A person has 3 genes (each having 2 alleles,for a total of 6 alleles) for MHC class I: HLA A, B and C, and 3 genes for MHC class II: HLA DR, DQ and DP. These alleles are highly polymorphic, i.e., varied, with each of these 6 genes having hundreds or thousands of different alleles, and the combination of alleles differs from individual to individual; it's very unlikely that two people who aren't identical twins would have the same combination of HLA alleles.

MHC molecules can only bind peptides, and in addition, they cant bind ALL peptides; of all the peptides that can possibly be bound by an MHC molecule, a particular MHC molecule can only bind a select number of those peptides. Different MHC molecular forms, be they class I or II, can bind, and thus present, a different set of peptides.
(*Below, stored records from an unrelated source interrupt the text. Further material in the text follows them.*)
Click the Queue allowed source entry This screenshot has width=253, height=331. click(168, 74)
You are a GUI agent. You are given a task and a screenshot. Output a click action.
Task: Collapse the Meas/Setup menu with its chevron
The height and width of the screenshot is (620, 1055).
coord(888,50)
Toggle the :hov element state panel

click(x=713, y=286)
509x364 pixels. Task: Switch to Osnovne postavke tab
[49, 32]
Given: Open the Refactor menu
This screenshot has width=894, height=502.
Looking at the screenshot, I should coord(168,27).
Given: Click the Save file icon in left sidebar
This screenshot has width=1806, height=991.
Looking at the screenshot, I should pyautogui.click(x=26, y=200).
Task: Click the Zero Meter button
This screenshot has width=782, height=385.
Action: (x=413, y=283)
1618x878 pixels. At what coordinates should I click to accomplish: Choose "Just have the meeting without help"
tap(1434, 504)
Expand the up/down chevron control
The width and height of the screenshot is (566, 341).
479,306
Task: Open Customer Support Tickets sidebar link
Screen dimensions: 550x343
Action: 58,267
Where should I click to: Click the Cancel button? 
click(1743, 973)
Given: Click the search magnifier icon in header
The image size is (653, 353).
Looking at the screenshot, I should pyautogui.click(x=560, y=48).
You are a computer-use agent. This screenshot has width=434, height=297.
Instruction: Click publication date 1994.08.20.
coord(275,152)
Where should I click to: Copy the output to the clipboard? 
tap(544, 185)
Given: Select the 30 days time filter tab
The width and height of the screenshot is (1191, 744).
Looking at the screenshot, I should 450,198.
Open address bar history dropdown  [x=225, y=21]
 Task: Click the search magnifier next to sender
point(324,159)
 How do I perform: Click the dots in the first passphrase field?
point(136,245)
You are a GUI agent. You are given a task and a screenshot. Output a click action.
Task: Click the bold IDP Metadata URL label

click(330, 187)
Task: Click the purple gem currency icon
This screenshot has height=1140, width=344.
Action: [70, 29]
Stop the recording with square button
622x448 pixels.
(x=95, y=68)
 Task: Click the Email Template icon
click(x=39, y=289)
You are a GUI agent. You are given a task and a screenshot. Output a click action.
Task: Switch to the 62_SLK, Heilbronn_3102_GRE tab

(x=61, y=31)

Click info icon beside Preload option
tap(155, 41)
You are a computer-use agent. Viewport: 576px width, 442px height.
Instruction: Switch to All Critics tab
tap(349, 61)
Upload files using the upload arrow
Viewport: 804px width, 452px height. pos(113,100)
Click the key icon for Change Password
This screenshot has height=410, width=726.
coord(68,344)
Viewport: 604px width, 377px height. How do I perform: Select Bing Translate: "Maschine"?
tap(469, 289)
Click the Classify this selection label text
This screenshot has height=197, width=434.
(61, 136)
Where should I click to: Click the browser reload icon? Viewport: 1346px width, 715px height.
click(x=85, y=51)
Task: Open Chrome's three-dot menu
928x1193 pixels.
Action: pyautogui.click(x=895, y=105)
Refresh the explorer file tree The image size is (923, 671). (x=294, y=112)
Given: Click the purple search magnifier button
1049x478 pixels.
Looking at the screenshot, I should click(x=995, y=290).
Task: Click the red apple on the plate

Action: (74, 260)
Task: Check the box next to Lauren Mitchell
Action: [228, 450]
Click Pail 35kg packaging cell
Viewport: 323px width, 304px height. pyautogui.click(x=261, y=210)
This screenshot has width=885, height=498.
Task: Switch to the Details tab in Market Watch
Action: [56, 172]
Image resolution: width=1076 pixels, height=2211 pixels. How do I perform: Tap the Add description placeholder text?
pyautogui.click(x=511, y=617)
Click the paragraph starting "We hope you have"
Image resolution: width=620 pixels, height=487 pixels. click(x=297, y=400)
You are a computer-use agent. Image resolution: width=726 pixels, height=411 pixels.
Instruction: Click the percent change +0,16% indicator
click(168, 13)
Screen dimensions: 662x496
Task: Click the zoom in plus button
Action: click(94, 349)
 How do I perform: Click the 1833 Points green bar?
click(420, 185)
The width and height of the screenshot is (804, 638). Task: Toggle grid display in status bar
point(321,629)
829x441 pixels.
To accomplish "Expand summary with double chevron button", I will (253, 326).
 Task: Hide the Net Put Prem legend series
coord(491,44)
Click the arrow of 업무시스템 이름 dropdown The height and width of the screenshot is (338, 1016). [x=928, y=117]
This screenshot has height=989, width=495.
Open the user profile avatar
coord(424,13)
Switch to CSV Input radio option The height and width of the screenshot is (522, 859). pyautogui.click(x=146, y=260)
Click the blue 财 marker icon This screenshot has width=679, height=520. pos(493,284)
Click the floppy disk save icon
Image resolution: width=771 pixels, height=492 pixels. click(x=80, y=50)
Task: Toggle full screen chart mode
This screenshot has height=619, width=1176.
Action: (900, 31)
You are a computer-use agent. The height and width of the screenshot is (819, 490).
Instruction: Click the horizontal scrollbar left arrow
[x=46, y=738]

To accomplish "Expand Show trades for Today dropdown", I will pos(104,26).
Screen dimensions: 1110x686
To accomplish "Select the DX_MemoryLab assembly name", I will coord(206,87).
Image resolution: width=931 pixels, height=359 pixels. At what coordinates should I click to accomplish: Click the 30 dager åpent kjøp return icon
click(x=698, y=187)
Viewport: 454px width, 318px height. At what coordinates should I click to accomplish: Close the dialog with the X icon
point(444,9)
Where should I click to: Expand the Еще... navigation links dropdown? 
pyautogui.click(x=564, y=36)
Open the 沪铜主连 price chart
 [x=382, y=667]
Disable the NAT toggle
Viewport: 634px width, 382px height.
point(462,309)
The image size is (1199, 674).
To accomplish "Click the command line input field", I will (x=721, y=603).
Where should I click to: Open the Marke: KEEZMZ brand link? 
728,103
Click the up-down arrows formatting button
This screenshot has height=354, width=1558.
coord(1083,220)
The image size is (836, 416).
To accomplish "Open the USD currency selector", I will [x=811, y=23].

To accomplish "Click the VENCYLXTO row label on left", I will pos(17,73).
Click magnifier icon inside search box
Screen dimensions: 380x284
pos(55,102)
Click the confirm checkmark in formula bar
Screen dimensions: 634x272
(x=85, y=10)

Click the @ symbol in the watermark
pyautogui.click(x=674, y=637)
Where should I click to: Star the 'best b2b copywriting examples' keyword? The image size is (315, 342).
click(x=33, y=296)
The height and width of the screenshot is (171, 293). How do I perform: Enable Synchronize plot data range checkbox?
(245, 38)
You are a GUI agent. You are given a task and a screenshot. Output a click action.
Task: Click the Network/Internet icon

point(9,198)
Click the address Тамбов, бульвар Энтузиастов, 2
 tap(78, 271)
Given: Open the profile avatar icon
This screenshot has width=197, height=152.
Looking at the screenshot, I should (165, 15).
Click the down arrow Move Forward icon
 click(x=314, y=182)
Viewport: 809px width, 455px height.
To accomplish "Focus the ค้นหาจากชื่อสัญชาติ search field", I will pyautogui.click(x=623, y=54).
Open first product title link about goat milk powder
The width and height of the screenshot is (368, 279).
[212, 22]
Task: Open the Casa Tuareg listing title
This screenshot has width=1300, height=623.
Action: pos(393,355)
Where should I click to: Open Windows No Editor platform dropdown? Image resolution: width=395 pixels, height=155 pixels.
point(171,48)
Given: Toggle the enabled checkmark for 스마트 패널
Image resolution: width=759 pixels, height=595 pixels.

Having different HLA alleles at your immune system's disposal means there's a larger pool of possible peptides your APCs can present with the different MHC class II isoforms they have, allowing defense against a larger pool of antigens.

A normal antigen has 2 "restrictions" on its ability to activate a T-cell clone: it must be presented by an MHC class II isoform that can bind it, and it must be recognized by a T-cell with a compatible TCR.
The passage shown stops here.